Page:Tolstoï - Guerre et Paix, Hachette, 1901, tome 3.djvu/363

La bibliothèque libre.
Le texte de cette page a été corrigé et est conforme au fac-similé.

— Vive Henri IV, vive ce roi vaillant ! Ce diable à quatre…, chantait Morel.

— Vive harica, vive cerouvalla ! sidiablaka… répétait à son tour le soldat qui avait saisi le refrain.

— Bravo ! bravo ! » s’écrièrent quelques voix, au milieu d’un franc éclat de rire.

Morel riait avec eux en continuant… : « eut le triple talent de boire, de battre, et d’être un vert galant !

— Cela sonne bien tout de même. Voyons, Zaletaiew, répète.

— Kiou kiou… le tripetala déboi, déba et dettra vargala, chanta-t-il, criant à pleins poumons et avançant ses lèvres avec effort.

— C’est ça, c’est ça !… c’est du français, n’est-ce pas ?… Donne-lui de la « cacha », il lui en faudra pas mal pour en manger à sa faim. » Et Morel engloutit sa troisième écuelle.

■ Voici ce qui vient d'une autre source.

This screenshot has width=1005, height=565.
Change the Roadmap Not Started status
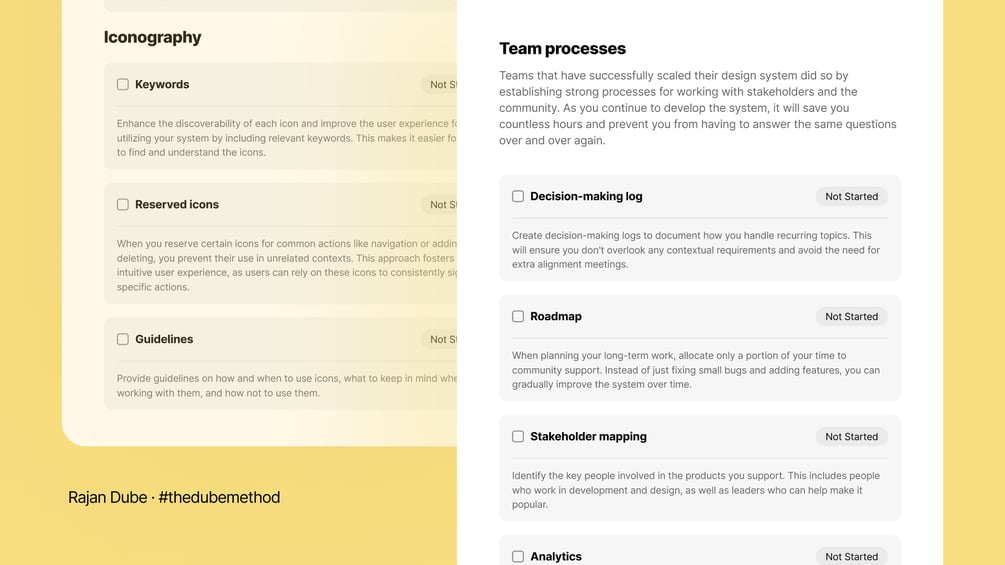(851, 317)
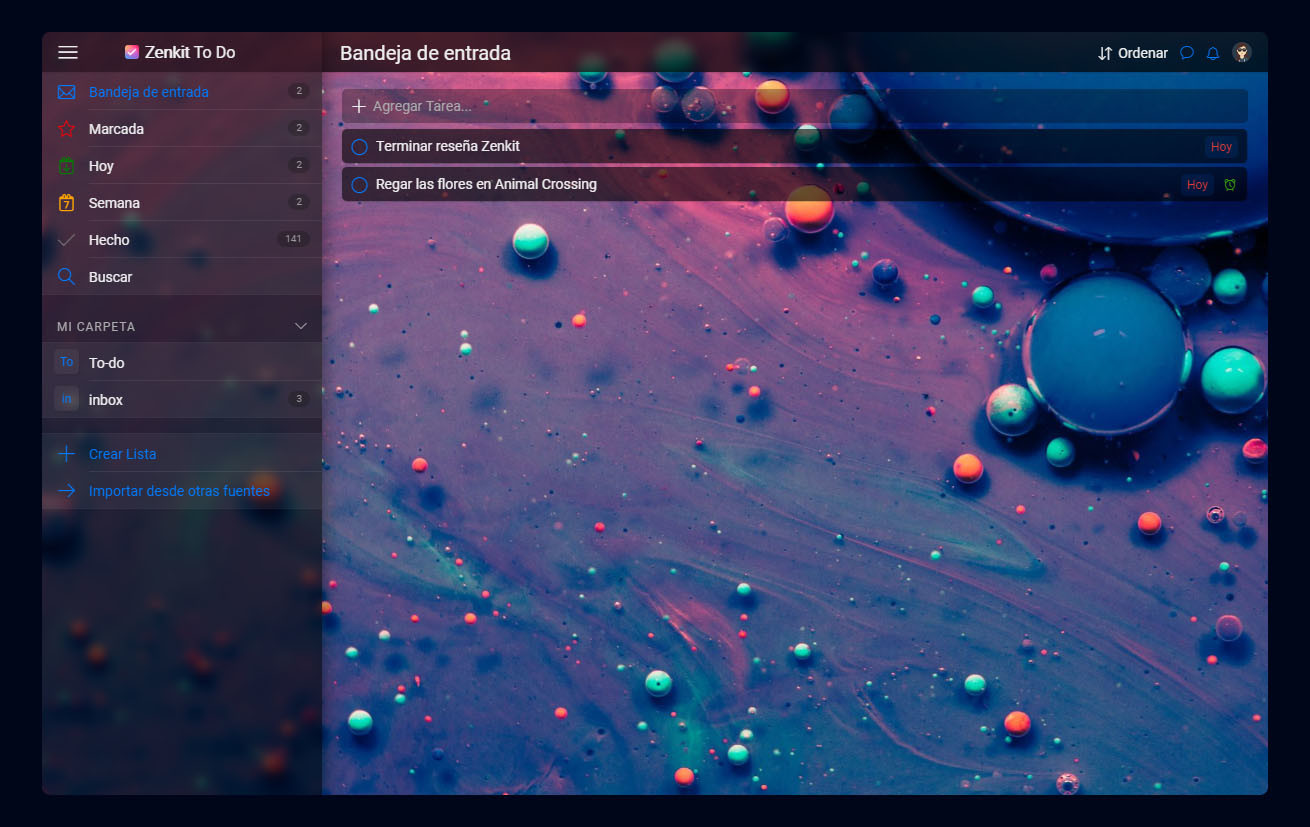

De sympathiques sourires couraient sur les visages des jeunes soldats, tandis que les vieux, trouvant au-dessous d’eux de s’occuper de ces puérilités, restaient étendus de l’autre côté du feu, en se soulevant parfois pour jeter un coup d’œil affectueux sur Morel.

« C’est aussi des hommes pourtant, dit l’un d’eux en s’enveloppant de sa capote, et l’absinthe aussi a ses racines. »

— Oh ! comme le ciel est étoilé, c’est signe de gelée, quel malheur !… »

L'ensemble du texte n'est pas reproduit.